Find role models in multiple places
Seeking out female role models is one way to counteract unconscious bias. By surrounding yourself with examples of women in senior technologist roles, it makes the association between the role and the gender feel more attainable.
There’re multiple approaches to doing this.
Female empowerment groups are an easy way to access a pool of female talent within the industry. Your company may have internal female networking groups, if not there may be an opportunity to set one up. Failing that, there’re plenty of external networking groups to join. Attending these can be very rewarding to your expertise and confidence.
When seeking out role models, remember there are two types of role models, and you may have more than one for different areas of your job.
Dormant role models could simply be people you admire such as LinkedIn influencers or people in the public eye. For example, you may admire New Zealand Prime Minister Jacinda Ardern for her divisive approach to dealing with crises.
You could also enlist a more active role model which takes the form of a mentor. This may be a senior female technologist who can share advice and tips on how to advance your career. A role model could be internal or external to your company. It may even be someone you’ve met at a female networking group.
Some organisations will have an official mentoring programme. But if not, it’s perfectly acceptable to ask someone you admire – most will feel extremely flattered to have been asked.
Welcome male support
The plight for gender diversity and inclusion is not just exclusive to women. Men are part of the solution too. While it’s important that women have female networking spaces to grow and advise one another, male colleagues can play a supporting role that runs alongside these groups.

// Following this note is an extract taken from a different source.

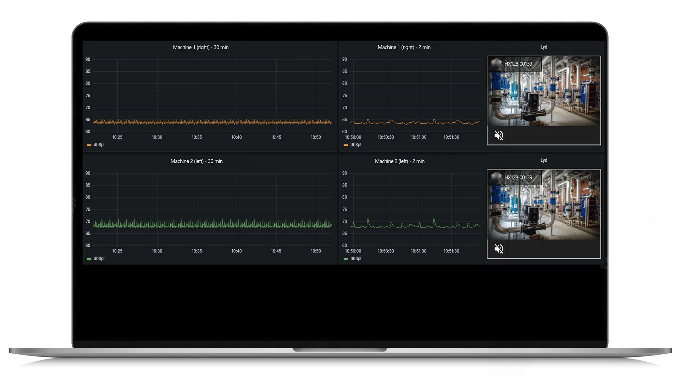Click the orange dbSpl legend icon under Machine 1 30 min
Screen dimensions: 681x383
click(89, 145)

For Centrica, this role has taken the form of a sub-group of male allies called All In. Currently we have 200 members who share information about diverse workplaces and female experiences, as well as participate in the conversation.
Men are a huge demographic in technology and can be a huge force in the battle for change. By inviting them into the conversation, they can better relate to the experiences of women and more intuitively act when small changes, such as calling someone out on gender assumptions, are needed.
Three types of male allies can be found within the workplace: those who are actively involved in diversity and inclusion, those who believe in diversity but are dormant, and those who know it’s important and want to know more.
No matter their level of understanding, all male allies should be welcomed. Diversity and inclusion is a long-term education piece, and supporting the mission for a more equal playing field in tech should be commended no matter who you are. If we all work as a collective, we’ll truly be able to develop a more diverse future for the tech industry.